New Delhi : In a major victory for Tamil Nadu, the Supreme Court on Wednesday refused to stay the decision to allocate 50 per cent super-specialty seats in government medical colleges for NEET-eligible in-service candidates.
A bench comprising Justice L Nageshwar Rao and BR Gavai allowed the state government to continue providing 50 per cent quota for in-service candidates for super specialty courses in its colleges.
“We feel that no case has been filed by the Interim Order dated November 27, 2020 to continue the interim protection for the 2020-2021 academic year. We thus reject the plea in that regard. Needless to say, the state of Tamil Nadu will be free to continue counseling for the academic year.” “Considering the reservations given by the state,” the bench said.
It then directed the listing of a batch of petitions for further hearing after the Holi holiday from Thursday.

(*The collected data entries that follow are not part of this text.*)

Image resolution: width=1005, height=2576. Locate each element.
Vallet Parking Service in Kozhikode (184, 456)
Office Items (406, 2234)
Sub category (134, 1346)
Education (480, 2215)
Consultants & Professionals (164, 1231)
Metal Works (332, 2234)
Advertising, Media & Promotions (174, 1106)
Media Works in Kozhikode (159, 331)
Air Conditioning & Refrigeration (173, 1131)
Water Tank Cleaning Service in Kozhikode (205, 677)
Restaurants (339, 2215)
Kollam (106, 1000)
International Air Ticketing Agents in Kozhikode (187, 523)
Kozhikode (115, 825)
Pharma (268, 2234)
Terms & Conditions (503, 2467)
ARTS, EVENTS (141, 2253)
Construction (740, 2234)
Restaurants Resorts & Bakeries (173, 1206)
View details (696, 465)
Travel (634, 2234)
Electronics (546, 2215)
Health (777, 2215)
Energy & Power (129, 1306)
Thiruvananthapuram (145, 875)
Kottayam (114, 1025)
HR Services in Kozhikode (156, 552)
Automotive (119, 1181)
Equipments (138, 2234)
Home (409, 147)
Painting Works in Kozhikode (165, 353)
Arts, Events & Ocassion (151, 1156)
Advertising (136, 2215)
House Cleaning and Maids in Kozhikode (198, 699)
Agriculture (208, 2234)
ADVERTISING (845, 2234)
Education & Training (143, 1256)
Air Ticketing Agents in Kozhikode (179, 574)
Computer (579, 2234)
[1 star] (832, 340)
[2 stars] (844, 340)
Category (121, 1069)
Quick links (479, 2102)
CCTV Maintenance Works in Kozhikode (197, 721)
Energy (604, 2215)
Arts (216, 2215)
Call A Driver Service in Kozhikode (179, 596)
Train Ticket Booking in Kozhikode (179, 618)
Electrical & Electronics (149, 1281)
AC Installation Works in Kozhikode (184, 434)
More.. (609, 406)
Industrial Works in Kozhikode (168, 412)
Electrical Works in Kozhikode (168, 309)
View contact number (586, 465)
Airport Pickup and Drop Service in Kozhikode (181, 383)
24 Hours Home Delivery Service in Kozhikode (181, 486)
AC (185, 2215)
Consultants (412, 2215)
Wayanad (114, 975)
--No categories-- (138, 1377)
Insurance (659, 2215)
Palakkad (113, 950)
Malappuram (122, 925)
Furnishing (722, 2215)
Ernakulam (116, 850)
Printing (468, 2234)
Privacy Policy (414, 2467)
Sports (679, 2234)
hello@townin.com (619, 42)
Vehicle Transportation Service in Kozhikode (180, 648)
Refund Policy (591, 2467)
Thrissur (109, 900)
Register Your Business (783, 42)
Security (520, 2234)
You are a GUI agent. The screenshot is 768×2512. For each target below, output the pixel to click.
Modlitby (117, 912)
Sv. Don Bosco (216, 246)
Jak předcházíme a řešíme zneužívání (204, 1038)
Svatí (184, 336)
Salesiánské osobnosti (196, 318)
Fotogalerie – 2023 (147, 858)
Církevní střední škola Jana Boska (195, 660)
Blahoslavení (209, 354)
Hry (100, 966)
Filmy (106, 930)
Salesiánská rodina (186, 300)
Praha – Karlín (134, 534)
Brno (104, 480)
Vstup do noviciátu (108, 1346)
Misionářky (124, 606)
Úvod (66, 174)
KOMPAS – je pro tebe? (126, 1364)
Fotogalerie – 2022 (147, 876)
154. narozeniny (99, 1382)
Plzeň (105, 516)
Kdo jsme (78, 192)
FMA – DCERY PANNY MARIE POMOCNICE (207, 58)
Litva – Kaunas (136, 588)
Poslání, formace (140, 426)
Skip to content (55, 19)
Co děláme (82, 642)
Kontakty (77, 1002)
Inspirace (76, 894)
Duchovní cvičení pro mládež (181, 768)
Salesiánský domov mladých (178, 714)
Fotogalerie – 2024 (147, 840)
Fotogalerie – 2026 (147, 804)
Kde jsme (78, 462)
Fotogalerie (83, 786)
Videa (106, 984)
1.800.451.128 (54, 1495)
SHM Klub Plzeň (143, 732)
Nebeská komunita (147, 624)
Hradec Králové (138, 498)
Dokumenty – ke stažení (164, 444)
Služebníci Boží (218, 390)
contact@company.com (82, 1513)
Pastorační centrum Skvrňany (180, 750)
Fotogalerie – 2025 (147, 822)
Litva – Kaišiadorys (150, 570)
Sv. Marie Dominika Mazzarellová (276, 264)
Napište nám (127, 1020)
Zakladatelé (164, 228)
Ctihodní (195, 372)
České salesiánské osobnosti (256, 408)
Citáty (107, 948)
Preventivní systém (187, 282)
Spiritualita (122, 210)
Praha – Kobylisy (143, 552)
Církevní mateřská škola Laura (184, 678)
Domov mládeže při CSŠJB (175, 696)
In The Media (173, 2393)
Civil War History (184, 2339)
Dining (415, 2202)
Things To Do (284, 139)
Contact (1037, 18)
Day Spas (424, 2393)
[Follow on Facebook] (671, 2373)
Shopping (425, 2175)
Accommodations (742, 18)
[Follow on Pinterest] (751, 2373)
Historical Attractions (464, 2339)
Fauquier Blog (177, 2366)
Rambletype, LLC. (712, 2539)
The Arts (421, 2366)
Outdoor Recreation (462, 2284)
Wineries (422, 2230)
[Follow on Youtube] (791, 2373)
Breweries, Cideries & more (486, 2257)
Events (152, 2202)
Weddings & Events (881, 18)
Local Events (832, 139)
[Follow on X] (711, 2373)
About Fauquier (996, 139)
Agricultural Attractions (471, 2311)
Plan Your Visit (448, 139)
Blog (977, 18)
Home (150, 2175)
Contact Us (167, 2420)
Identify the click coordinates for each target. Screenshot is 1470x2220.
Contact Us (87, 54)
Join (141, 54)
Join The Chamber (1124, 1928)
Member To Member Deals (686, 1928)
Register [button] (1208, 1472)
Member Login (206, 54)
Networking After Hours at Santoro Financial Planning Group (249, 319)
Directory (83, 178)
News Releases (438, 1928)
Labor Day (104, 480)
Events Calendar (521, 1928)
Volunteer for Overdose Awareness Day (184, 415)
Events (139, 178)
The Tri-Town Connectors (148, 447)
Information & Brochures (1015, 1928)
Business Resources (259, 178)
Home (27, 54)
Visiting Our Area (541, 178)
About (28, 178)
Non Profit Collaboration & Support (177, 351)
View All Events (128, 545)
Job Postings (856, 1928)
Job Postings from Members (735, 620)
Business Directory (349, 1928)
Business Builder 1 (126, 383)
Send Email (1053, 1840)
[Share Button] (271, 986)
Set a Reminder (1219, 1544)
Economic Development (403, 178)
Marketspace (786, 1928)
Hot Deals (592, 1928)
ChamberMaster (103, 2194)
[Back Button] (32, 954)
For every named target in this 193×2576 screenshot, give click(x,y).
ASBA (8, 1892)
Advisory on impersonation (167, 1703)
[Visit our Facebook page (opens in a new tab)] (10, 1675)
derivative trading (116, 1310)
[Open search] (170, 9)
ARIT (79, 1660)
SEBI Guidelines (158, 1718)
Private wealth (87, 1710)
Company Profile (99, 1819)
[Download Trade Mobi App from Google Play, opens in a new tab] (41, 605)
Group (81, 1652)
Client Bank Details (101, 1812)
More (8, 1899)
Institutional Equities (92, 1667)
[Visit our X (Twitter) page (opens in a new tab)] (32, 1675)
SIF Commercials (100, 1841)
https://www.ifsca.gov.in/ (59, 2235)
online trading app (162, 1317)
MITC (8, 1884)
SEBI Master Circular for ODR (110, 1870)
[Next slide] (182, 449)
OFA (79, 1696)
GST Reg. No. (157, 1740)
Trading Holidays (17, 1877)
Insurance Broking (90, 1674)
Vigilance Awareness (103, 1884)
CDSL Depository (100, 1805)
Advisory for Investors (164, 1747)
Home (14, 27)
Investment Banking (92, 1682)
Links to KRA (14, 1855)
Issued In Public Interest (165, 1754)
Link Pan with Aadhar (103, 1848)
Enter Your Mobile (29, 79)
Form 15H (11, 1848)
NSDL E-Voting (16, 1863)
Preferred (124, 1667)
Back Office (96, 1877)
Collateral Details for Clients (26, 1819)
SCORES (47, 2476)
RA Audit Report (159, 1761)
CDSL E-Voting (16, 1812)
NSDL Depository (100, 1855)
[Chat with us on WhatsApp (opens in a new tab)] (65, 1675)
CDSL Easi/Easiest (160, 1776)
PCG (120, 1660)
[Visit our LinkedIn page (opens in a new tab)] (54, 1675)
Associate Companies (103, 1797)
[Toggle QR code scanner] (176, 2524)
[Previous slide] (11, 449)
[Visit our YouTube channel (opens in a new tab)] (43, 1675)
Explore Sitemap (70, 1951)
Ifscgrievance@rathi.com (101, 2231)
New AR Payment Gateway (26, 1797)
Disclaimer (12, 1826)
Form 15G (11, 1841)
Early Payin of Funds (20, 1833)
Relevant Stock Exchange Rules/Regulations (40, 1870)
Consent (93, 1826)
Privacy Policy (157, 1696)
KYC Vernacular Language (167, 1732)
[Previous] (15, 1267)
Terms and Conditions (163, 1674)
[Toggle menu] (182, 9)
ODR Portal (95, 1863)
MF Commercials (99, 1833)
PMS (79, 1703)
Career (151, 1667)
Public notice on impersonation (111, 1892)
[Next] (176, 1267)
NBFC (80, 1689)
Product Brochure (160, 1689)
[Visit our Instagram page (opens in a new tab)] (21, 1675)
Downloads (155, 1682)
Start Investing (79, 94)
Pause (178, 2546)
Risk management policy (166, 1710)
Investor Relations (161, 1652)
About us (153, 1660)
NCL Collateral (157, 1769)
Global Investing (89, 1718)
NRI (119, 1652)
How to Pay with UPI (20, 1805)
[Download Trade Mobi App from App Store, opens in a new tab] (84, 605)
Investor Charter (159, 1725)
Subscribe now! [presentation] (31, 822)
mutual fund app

The apex court, on March 14, reserved its order challenging the Tamil Nadu government’s decision on an application seeking allotment of 50 per cent super-specialty seats in government medical colleges for NEET-eligible in-service candidates.
The state government, represented by Additional Advocate General (AAG) Amit Anand Tiwari, strongly argued that if such a decision was postponed, it would not only affect the accessibility of quality medical services to the poor and rural people but also lead to situations where there is a shortage of qualified teachers. Course must be closed.
The AAG also noted that about 70 percent of non-service candidates do not even meet the mandatory service bond conditions.
The state strictly upheld the Government Order (GO) of 2020 stating that 50 per cent of the “Super Specialty Seats (DM / M. Ch.) In government medical colleges” have been allocated for eligible in-service candidates of NEETs. The remaining 50 per cent seats have been allotted to the Government of India / Director General of Health Services. “
The apex court heard a batch of lawyers including senior counsel Dushyant Dave, Shyam Diwan and Gopal Sankaranarayanan on behalf of the petitioners and Additional Advocate General Amit Anand Tiwari argued on behalf of the state government.
“It is very difficult that the allocation of seats for job seekers is not of a reserved nature but rather a separate source of admission; Second, the state is empowered to provide such separate sources of admission as is a policy decision in the wider public interest, and similarly, does not compromise with the minimum standards set by central law, “Tiwari argued.
The Tamil Nadu government has said that setting quotas for job seekers is not a “separate source and preservation of admission” and that it serves a laudable purpose which was sought to be achieved by special provision for such doctors who would then be available. Serve in rural areas.
The deprivation of state power to provide admission sources would violate the federal structure and lead to a complete centralization of policy-making where the state is able to formulate laws and policies, stating that in the present case, “Public Health and Hospitals List).
As many as six petitions against the state government’s GEO are pending in the apex court.